Bravely



The gray frigid weather dragged on, the wind ceaseless and irritable against the walls. Hamish and Harris kept fighting. Leezie kept weeping. Elinor and Fergus kept not talking about Kinlochy because the time wasn’t right.

I’ve ruined things, Merida thought miserably. I changed one thing and now it’s all gone wrong.

But then the weather broke, quite beautifully, in the way it did sometimes at DunBroch, and just like that, it was spring. It was still frigid overnight, but the daylight sky became blue and deep instead of white and the trees got that warm color to them that meant buds were coming, and birds suddenly became brilliant and enthused in the mornings, which started coming earlier and earlier.

With the good weather came visitors, and DunBroch found itself hosting three in quick succession.

The first visitor was the pigeon Elinor had sent off to Ardbarrach at the beginning of the year. It returned to the dovecote with a letter from Hubert attached to its leg, for which it was given a grand treat of a buttered bun and some new young lettuce. Aileen had just made custards with the very earliest of spring berries, so the entire family gathered in the common room to hear the letter while puckering their lips over the barely ripe fruit, a tantalizing promise of what spring was to bring.

“‘Dear Mother and Father and Merida and Hamish and Hubert and Leezie, I recommend me to you,’” Elinor read from her chair in the common room, blinking through the smoke.

“That doesn’t sound like him,” Hamish protested.

“This is how you open a letter, my love,” Elinor said. “Look, it’s his handwriting.”

She turned the letter around for Hamish and Harris to see it for themselves, but the triplets waved their hands for her to simply go on reading. At Elinor’s insistence, all the family knew how to read and write (except Leezie, who said it was too hard because the “letters moved round” when she wasn’t watching them), but Elinor remained the most proficient. She had come from an educated family and had been taught quite young by good tutors in France; she could read and write in a half dozen languages. She was proficient enough that she could read aloud at normal speaking speed, as she did now, or she could write her Pasch letter to the villagers and hold a conversation at the same time, or play any of the word games they had in the cabinets that no one else was really good at. Fergus was very proud of her ability and sometimes had her read to him in the evenings, although he usually fell asleep during these tales.

She read on: “‘I am doing very well. You would not believe how strong I am or how well I can use the long sword.’”

“Ardbarrach is a place for sheep,” Harris sniffed from his seat on the floor cushion. “Hubert always did like being told what to do.”

“Shhh,” Hamish said.

“Shhh yourself.”

“I said shhh first.”

“And I said it second.”

Merida, annoyed that Elinor had not yelled at her brothers, took the liberty of doing it herself. “Would you two stop being such right scunners!”

“Merida, hush!” Elinor said (which Merida found exceptionally unfair), before shaking out the letter to continue. “‘Hamish would not like it here at all, but I think Harris would do quite well.

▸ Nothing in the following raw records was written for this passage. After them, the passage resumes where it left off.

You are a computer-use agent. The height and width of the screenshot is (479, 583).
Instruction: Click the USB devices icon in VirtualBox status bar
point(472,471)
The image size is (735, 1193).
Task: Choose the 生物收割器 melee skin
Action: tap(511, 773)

He is smarter than anyone here and could fool them all quite easily.’”

“You happy now?” Hamish hissed.

Harris preened. “Are you, wet blanket?”

Without taking her eyes from Elinor, and still perched delicately on the arm of one of the chairs, Leezie silently reached out and twisted Harris’s ear right round until he howled.

“Harris!” Elinor said (which Merida found exceptionally fair). Merida and Hamish wordlessly looked to Leezie with appreciation. “‘Please tell Merida we do not only do war things. They are also working on my writing and reading and I am even supposed to be writing this letter for practice—’ There are a lot of mistakes in here, poor thing,” Elinor interrupted herself, but she seemed proud and happy. “‘I hope you will come visit when the weather is good, miss you all, with great regards, yours, Hubert of DunBroch. Oh also I think Gille Peter wanted to send his regards, too, but I could not tell what he was saying. And Angus is doing well, too, though I can’t understand him either.’”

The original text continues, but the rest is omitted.